№11, 1974/Жизнь. Искусство. Критика

«Новый роман»: вчера, сегодня

Роман не писанье аван-

тюр, но авантюры писанья.

Жан Рикарду

 

«Новый роман» вошел во французскую литературу в середине 50-х годов, провозгласив свои эстетические принципы единственно возможными в новой и меняющейся действительности.

«Мир, в котором мы живем, изменяется необыкновенно быстро, – писал Мишель Бютор, – традиционные приемы повествования не способны вобрать в себя возникающие новые отношения… мы не в силах организовать в своем сознании все множество осаждающей его информации, поскольку у нас нет соответствующих орудий… поиски новых, более емких форм романа играют в нашем осознании действительности тройную роль: исследования, раскрытия и адаптации».

Почти теми же словами обосновывал свои поиски и Ален Роб-Грийе.

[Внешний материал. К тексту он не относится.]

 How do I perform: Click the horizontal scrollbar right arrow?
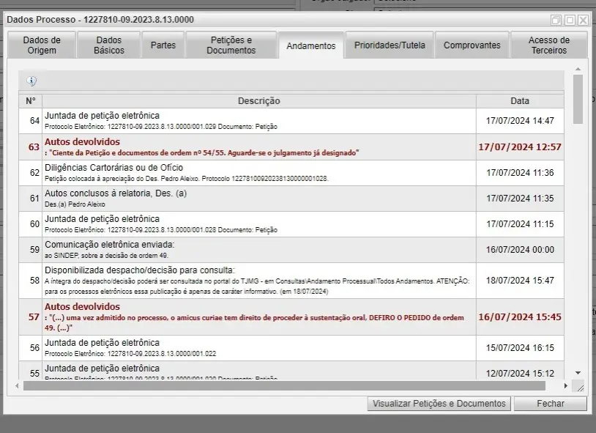[x=565, y=385]
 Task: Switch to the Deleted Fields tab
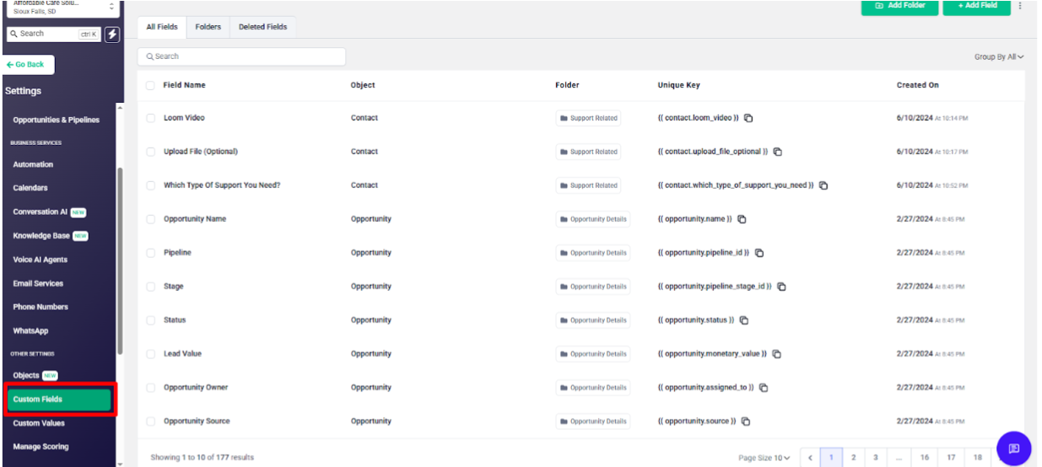click(x=262, y=27)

Говоря о необходимости «выразить (или создать) новые отношения между человеком и миром», он видел в «систематическом повторении форм прошлого не только абсурдность и бесполезность, но даже и вред: заслоняя от нас наше действительное положение в реальном мире, оно может в конечном итоге помешать нам построить новый мир и завтрашнего человека».

Отчленяя свой «новый реализм» от реализма традиционного, представители этой «школы», выступавшие одновременно как практики-романисты и как теоретики, настаивали главным образом на исчерпанности социально-психологического романа как средства познания сегодняшнего мира и сегодняшнего человека. И все свои «минус-приемы» – отказ от жизнеподобия, от персонажа, от хронологически организованного сюжета – они мотивировали необходимостью новых подступов к действительности, необходимостью постижения еще не познанного и недоступного познанию в художественных формах, которые устарели, примелькались и перестали возбуждать творческое сознание читателя.

За два десятилетия своего существования «новый роман» претерпел ряд метаморфоз. В начале 60-х годов возник так называемый «новый новый роман», углубивший деструкцию повествования, оборвавший связи с действительностью (или, во всяком случае, с действительностью познаваемой), выдвинувший свою теорию «романа-игры», «порождающих тем», «продуцирующего текста».

В ходе этой эволюции окончательно прояснилось то, что можно было заподозрить уже и на первом этапе: «новый роман» – не «школа», не направление с четкой, объединяющей разные индивидуальности платформой, но, как выражаются сами «новые романисты», – своего рода «созвездие», куда входили писатели весьма несходные, объединявшиеся только принципом неприятия традиционных форм повествования. В созвездии «нового нового», «новейшего» романа, наряду с молодыми светилами, явившимися на небосклоне французской прозы, – Жаном Рикарду, Филиппом Соллерсом, Жан-Пьер Фаем и др., – остались и некоторые авторы старшего поколения, например Ален Роб-Грийе, относящий к 1960 году переломный- от «нового» к «новому новому» – момент в своем творчестве.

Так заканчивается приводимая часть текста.